İŞTE KÖŞE YAZARLARININ HAŞİM KILIÇ'IN KONUŞMASIYLA İLGİLİ FARKLI ANALİZLERİ:

FATİH ALTAYLI

"Haşim Kılıç tam da beklediğim gibi konuştu" diyen Fatih Altaylı Habertürk Gazetesi'ndeki köşesinde, Kılıç'ın iktidarla nasıl ters düştüğünü şu cümlelerle anlattı:

Haşim Kılıç, geçmişinde de "boyun eğen" bir adam olmadı.  Turgut Özal tarafından Anayasa Mahkemesi'ne atandığı günden beri "net" bir duruş sergiledi. 

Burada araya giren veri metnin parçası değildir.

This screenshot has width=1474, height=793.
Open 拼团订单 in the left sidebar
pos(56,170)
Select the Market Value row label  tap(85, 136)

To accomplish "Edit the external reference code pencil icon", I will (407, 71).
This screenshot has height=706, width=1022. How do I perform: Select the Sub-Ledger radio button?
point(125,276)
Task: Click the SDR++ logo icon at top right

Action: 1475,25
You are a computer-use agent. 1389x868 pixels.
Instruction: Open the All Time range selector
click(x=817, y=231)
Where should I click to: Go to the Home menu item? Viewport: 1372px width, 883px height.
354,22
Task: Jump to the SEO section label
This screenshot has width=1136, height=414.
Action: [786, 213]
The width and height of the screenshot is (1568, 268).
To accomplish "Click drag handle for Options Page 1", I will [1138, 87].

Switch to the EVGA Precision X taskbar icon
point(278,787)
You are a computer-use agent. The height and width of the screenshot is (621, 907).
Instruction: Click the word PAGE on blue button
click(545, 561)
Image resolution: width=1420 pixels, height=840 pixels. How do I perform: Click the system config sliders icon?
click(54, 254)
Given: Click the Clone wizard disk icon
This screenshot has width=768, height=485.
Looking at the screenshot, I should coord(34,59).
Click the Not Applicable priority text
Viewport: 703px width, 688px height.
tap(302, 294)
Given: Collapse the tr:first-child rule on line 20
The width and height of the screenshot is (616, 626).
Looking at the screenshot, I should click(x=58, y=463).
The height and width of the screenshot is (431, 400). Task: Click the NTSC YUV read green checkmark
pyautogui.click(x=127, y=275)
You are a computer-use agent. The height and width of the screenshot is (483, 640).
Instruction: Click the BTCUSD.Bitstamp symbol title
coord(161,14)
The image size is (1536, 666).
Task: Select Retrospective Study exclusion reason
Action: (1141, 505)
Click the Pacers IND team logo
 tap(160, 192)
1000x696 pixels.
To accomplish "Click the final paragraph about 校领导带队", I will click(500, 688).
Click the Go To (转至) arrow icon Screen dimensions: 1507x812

Bazen yalnız kaldı, bazen konjonktürle ters düştü, bazen eleştirildi ama duruşu hep net ve aynı çizgide oldu. Haşim Kılıç'ın o duruşundan bugüne dek en fazla istifade eden ise daha önce de yazdığım gibi bugünkü iktidar oldu. Ama iktidar kendisini iktidara taşıyan çizgiden, "özgürlükçü" çizgiden çıkınca, Haşim Kılıç çizgisini sürdürdüğü için iktidarla da ters düşmekten çekinmedi. Dün askerle, önceki gün bürokrasiyle, daha önceki gün sermaye çevreleriyle ters düşmekten çekinmeyen Haşim Kılıç, bugün de aslında başlangıç çizgisinde yakın olduğu iktidara da "Bir dakika" demekten çekinmedi. Ve çok ilginçtir, Haşim Kılıç olduğu yerden bir adım kıpırdamadığı halde dün yan yana olduklarıyla bugün bambaşka yerlerde, dün bambaşka yerde olduklarıyla ise yakın görünüyor. Oysa değişmeyen tek şey Haşim Kılıç'ın duruşu.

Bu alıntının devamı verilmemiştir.